Supplied material: Begin

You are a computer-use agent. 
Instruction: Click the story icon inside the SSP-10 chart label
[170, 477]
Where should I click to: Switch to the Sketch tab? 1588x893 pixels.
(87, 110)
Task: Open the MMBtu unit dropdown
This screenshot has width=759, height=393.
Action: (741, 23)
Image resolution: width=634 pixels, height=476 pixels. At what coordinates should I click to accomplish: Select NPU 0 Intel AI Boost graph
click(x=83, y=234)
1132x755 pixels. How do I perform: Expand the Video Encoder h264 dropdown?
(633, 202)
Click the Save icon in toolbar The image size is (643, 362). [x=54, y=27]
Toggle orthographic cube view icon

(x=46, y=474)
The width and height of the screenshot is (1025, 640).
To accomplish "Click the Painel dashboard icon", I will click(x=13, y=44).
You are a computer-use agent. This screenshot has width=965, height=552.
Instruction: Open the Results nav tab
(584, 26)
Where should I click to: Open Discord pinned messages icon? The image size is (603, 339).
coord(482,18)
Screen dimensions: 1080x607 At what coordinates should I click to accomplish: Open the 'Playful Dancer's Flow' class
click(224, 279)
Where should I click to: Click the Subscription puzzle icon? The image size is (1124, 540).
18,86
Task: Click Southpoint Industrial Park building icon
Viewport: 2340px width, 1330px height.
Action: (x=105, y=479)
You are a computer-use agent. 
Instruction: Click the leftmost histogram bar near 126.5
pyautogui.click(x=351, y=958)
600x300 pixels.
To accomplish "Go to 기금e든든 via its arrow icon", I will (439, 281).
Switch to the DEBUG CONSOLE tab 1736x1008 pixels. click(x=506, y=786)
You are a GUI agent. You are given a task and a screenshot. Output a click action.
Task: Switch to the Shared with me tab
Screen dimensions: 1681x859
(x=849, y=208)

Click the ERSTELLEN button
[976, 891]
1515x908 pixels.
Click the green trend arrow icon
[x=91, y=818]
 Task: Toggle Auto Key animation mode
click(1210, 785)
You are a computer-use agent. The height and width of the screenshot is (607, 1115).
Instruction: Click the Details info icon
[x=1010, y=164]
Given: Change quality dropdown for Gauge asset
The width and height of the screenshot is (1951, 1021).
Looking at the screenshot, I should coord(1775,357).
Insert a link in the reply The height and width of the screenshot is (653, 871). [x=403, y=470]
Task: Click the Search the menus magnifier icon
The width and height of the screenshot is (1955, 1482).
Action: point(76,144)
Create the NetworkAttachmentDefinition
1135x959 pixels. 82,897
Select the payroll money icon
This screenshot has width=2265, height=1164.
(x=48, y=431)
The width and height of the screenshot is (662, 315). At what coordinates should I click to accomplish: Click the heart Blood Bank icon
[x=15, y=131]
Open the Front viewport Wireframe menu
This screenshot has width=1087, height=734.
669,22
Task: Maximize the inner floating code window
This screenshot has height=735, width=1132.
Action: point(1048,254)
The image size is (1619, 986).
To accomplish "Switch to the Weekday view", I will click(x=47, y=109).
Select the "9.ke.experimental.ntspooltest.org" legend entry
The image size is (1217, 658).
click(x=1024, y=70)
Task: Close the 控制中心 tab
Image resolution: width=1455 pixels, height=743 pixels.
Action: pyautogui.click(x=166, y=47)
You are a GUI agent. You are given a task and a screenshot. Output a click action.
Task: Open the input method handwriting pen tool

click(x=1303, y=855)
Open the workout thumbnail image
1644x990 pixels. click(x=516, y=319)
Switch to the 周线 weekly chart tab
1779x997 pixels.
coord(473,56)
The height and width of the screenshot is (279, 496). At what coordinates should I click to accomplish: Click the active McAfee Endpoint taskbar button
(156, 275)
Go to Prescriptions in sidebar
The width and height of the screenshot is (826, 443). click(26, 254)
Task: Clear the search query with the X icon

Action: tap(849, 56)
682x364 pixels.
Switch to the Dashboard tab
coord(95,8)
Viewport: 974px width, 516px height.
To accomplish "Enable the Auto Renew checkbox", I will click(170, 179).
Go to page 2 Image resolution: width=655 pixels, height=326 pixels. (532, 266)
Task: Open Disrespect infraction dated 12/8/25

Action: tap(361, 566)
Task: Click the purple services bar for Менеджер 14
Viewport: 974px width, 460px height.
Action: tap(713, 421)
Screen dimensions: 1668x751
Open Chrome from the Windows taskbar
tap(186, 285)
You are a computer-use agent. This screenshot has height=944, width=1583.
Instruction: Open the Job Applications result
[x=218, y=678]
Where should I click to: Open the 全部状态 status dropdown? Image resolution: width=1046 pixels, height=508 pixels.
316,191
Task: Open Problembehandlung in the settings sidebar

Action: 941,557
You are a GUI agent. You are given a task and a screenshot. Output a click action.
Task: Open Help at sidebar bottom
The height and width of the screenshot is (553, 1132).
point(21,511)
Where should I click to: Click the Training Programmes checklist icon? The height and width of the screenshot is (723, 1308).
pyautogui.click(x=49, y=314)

Supplied material: End

Work request:
Whenever a line of the data holds the string "computer", pick that line out.

Response area:
You are a computer-use agent. 
You are a computer-use agent. This screenshot has width=965, height=552.
You are a computer-use agent. 
You are a computer-use agent. The height and width of the screenshot is (607, 1115).
You are a computer-use agent. This screenshot has height=944, width=1583.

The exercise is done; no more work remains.